Task details | Give the data again word for word; drop the pictures.

Data listing START

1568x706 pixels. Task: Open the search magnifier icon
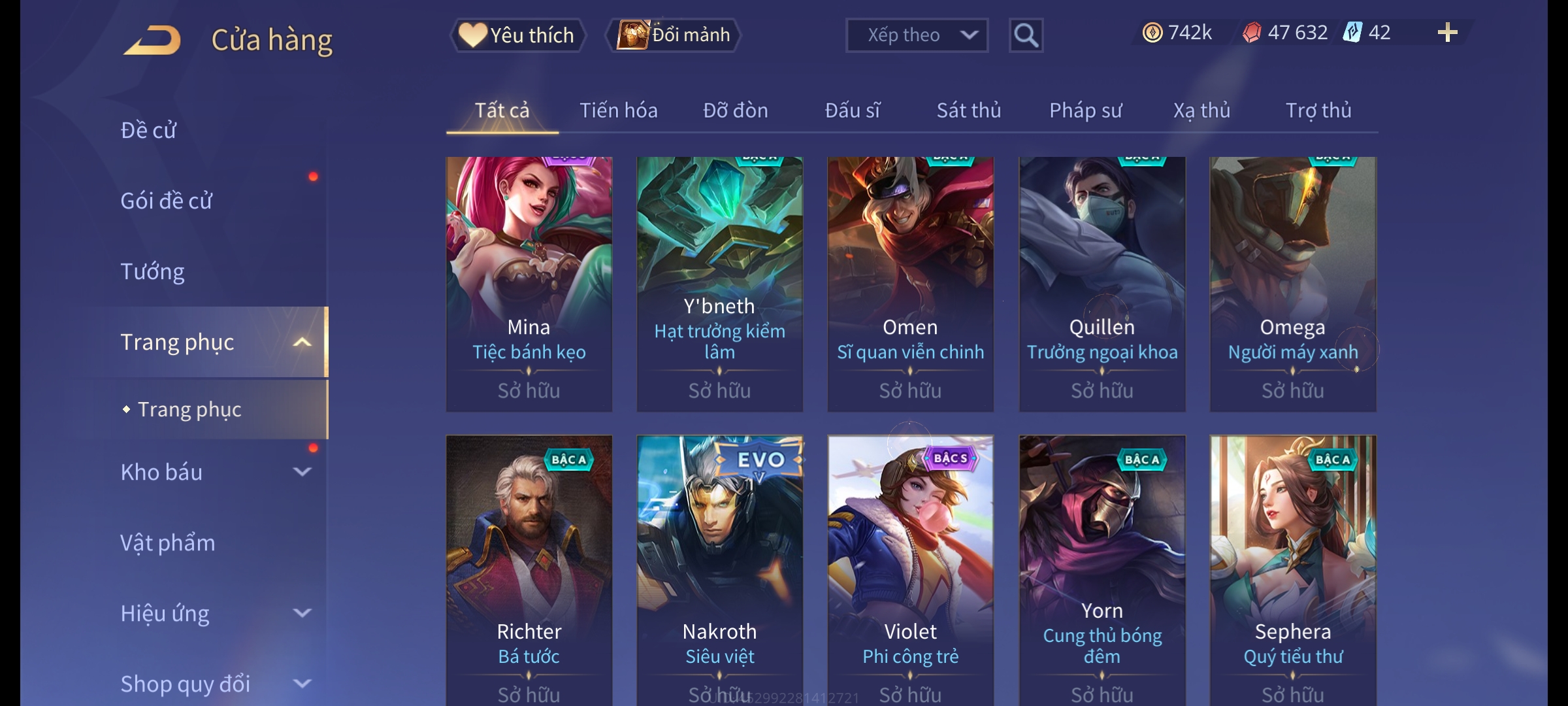click(1026, 35)

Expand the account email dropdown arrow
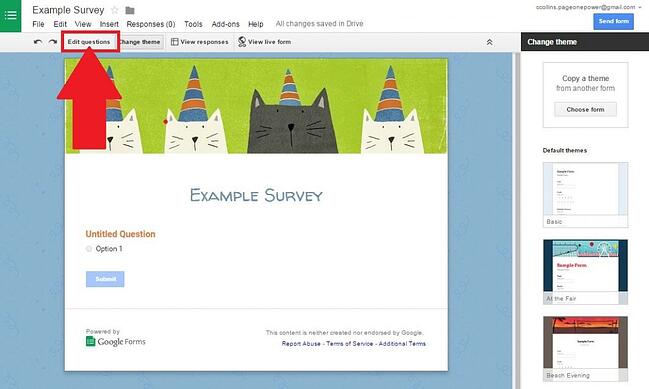click(640, 7)
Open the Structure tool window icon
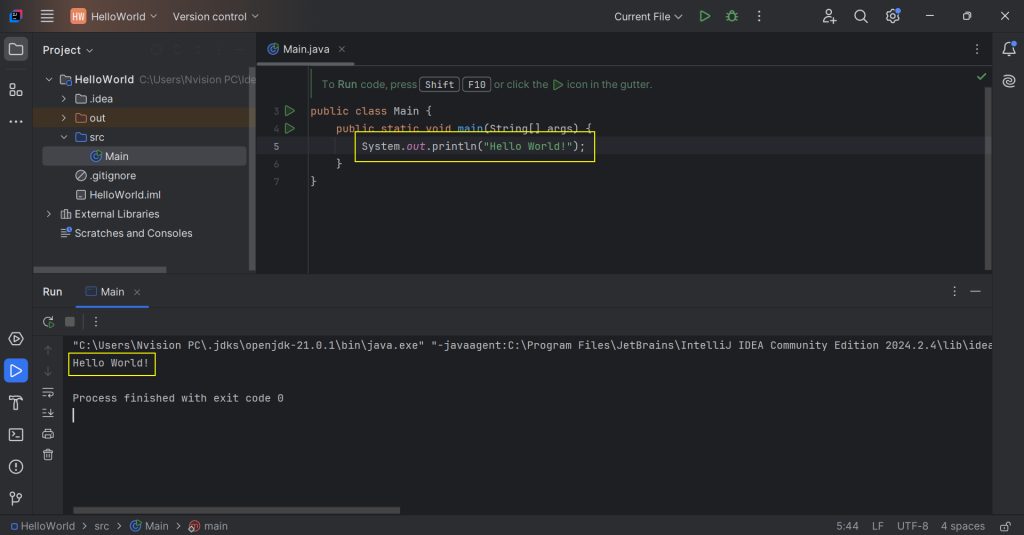 coord(16,90)
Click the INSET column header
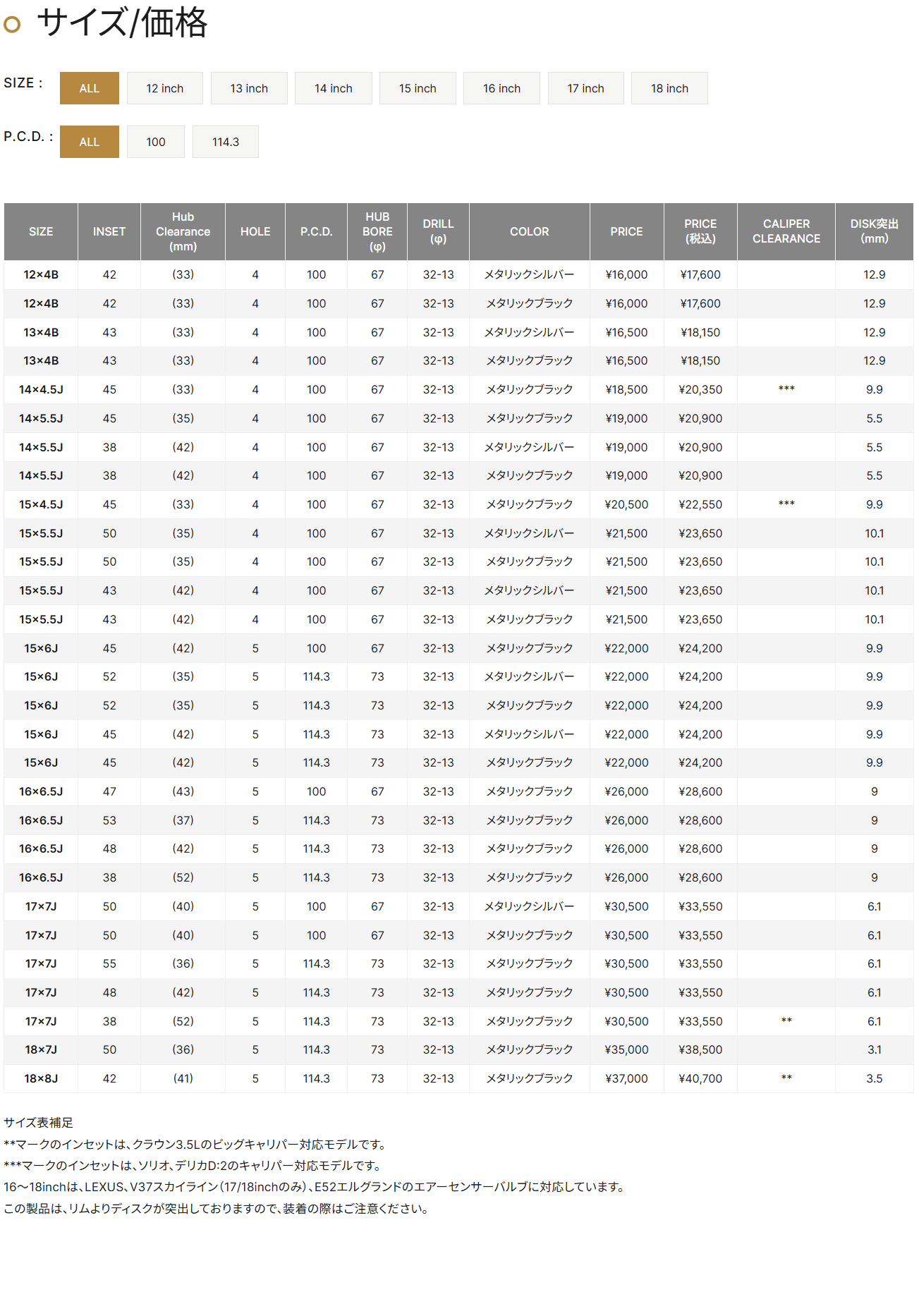The width and height of the screenshot is (919, 1316). click(109, 231)
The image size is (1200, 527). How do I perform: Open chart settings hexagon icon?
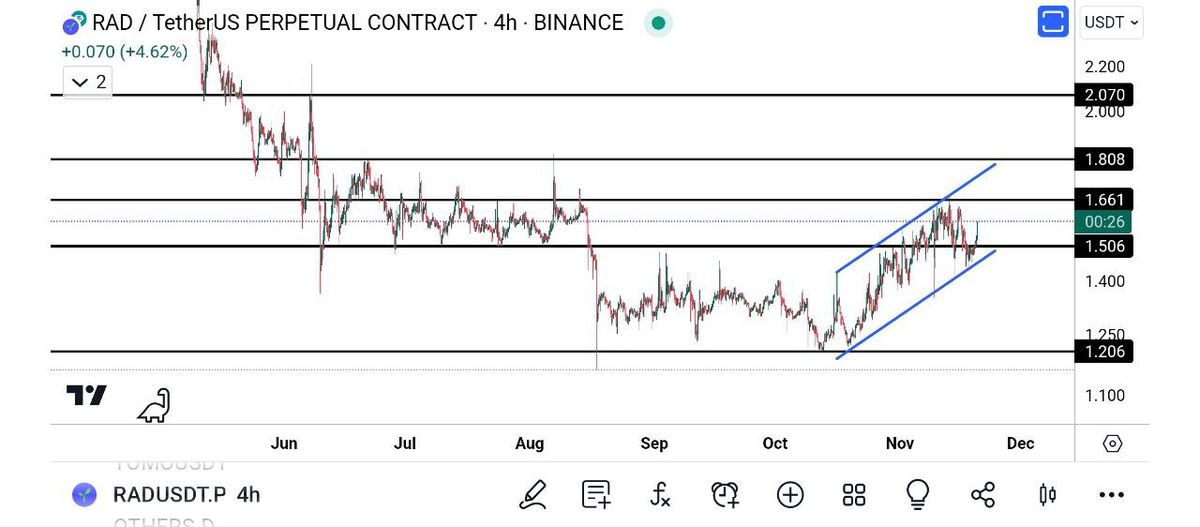pos(1112,443)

Data listing END

Response below |
1568x706 pixels. Task: Open the search magnifier icon
click(1026, 35)

Expand the account email dropdown arrow
click(640, 7)
Open the Structure tool window icon
 coord(16,90)
Click the INSET column header
The width and height of the screenshot is (919, 1316). click(109, 231)
The image size is (1200, 527). How do I perform: Open chart settings hexagon icon?
pos(1112,443)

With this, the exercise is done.